Yoksulluğun, yolsuzluğun, zorbalığın ve hukuksuzluğun cenderesine sıkışmış ve cesaretini toplayarak mevcut gidişata isyan eden bir avuç insanın, bıçağın kemiğe dayandığı noktada isyan etmesi ve haksızlığı haykırması kendiliğinden gelmeci bir başkaldırının belli kitleler tarafından destek görmesi elbette ki taktire şayan bir durumdur. Ancak örgütlü ve organize olmadığı daha başından belli olan bu zalime başkaldırma hareketinin, en azından şimdilik başarılı olma şansı ne yazık ki yoktur.
Her şeye rağmen özgürlük ve insanca yaşam adına başlatılmış bu isyan hareketinin, tüm demokrasi güçleri tarafından ve ulusal talepleri olan kesimler tarafından desteklenmesi tarihsel bir görevdir. Burada anlamlı olan yoksul halk kitleleriyle ulusal talepleri için mücadele eden Kürdistanlı ve Beluci halklarının ceberut molla rejimine karşı birlikte bir cephede savaşıyor olmalarıdır.

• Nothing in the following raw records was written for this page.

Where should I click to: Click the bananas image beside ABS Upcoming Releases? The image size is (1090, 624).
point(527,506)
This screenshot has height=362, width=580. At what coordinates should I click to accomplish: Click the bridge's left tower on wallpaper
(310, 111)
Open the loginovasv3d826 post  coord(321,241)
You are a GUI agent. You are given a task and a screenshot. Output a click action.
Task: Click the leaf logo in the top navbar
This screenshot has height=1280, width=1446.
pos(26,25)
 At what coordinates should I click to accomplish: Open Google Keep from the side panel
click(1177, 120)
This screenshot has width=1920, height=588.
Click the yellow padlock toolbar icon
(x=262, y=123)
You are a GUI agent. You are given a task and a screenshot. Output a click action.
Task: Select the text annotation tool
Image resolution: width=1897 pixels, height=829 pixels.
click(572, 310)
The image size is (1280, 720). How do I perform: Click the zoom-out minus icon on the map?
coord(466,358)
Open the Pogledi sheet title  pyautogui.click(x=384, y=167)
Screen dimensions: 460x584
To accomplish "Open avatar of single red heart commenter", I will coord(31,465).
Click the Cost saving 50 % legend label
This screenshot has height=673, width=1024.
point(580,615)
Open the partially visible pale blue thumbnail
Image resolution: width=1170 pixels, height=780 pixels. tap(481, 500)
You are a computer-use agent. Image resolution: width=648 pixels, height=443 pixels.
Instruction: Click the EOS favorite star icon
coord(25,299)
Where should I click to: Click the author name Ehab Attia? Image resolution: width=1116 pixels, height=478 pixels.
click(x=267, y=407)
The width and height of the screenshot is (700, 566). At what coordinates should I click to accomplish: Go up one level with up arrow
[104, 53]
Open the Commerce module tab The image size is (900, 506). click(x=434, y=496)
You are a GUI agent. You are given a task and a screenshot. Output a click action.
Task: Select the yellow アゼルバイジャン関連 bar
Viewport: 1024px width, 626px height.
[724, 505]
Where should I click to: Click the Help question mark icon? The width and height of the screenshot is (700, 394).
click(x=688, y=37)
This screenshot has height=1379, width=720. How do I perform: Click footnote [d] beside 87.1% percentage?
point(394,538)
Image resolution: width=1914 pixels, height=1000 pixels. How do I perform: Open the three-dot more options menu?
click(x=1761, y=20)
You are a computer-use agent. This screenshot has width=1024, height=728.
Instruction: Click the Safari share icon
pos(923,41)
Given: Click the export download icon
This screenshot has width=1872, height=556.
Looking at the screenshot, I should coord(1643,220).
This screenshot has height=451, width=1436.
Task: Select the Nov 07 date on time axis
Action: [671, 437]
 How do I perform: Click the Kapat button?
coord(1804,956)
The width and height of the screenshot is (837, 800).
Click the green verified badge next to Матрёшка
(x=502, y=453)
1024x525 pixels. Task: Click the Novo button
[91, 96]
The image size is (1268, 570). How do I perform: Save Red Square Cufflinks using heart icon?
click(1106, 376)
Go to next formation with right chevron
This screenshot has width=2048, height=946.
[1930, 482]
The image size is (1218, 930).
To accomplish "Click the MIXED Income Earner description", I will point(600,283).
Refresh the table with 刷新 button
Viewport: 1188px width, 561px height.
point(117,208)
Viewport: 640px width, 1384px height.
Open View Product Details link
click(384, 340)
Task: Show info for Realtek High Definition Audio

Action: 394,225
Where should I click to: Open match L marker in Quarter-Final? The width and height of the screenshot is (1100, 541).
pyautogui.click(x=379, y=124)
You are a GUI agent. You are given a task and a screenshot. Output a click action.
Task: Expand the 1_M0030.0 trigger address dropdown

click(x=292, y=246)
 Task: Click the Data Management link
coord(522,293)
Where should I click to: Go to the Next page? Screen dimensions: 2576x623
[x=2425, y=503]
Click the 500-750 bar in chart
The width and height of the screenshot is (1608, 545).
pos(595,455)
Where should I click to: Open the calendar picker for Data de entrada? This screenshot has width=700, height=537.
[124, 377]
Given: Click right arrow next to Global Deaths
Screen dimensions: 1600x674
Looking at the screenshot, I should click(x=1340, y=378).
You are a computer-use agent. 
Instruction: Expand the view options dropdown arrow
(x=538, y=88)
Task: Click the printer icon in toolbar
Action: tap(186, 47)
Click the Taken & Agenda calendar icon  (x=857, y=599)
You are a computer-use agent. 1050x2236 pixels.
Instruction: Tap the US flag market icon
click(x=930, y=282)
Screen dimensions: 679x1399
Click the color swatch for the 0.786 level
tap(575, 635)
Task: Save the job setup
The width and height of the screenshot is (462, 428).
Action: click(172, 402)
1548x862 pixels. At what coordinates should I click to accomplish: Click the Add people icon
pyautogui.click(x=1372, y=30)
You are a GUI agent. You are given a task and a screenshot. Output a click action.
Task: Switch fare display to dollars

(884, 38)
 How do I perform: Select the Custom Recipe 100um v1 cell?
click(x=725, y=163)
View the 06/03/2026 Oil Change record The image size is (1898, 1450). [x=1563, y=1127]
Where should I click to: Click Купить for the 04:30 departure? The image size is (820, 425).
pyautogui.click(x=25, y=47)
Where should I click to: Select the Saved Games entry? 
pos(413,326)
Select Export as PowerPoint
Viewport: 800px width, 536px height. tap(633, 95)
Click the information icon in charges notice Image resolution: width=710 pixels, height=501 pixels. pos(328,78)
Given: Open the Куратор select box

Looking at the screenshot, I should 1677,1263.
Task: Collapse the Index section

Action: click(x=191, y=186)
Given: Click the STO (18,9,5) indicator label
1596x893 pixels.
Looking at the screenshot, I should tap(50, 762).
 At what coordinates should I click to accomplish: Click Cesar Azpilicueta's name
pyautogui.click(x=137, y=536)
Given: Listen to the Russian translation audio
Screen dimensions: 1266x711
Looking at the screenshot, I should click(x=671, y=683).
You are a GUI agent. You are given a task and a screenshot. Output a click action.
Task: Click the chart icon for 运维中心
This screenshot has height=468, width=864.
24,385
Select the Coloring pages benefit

Bugünkü kıvılcımı önümüzdeki zaman diliminde örgütleyip organize etmek İran’da ki demokrasi çevreleri, ulusal talepli örgütleri ve tüm muhalif güçleri, gerici, yobaz molla rejimine karşı harekete geçirmek yine demokrasiye, devrime ve özgürlüğe inanan çevrelerin vazgeçilmez bir görevi olmalıdır. Bu anlamda, demokrasi ve devrim güçlerinin kitlelerle kurabilecekleri her doğru ilişki mevcut rejimin her geçen gün biraz daha demokrasi ve özgürlükler adına esnemesine sebep olacağı ve böylece büyük kitlelere ulaşmanın kolaylaşacağı akıllardan hiç ama hiç çıkarılmamalıdır.
Bu arada, ABD ve batılı güçler kendilerinin de Orta Doğu’da ki çıkarlarını koruyabilecek örgütlü yapılara itibar edebileceği ve böylece büyük bir destek verebileceği de unutulmamalıdır. Son olaylarda, önemli bir çalışma içerisinde olan Doğu Kürdistanlı dostlarımızın da katil mollaların birincil hedefi olmamaları için olaylara daha bir aklıselim ve serinkanlılıkla yaklaşmalarını beklemekteyiz.
Saygılarımla
M. Hüseyin Taysun
04.01.2018 / İstanbul
Bu makalede yer alan fikirler yazara aittir ve Nerina Azad'ın editöryal politikasını yansıtmayabilir.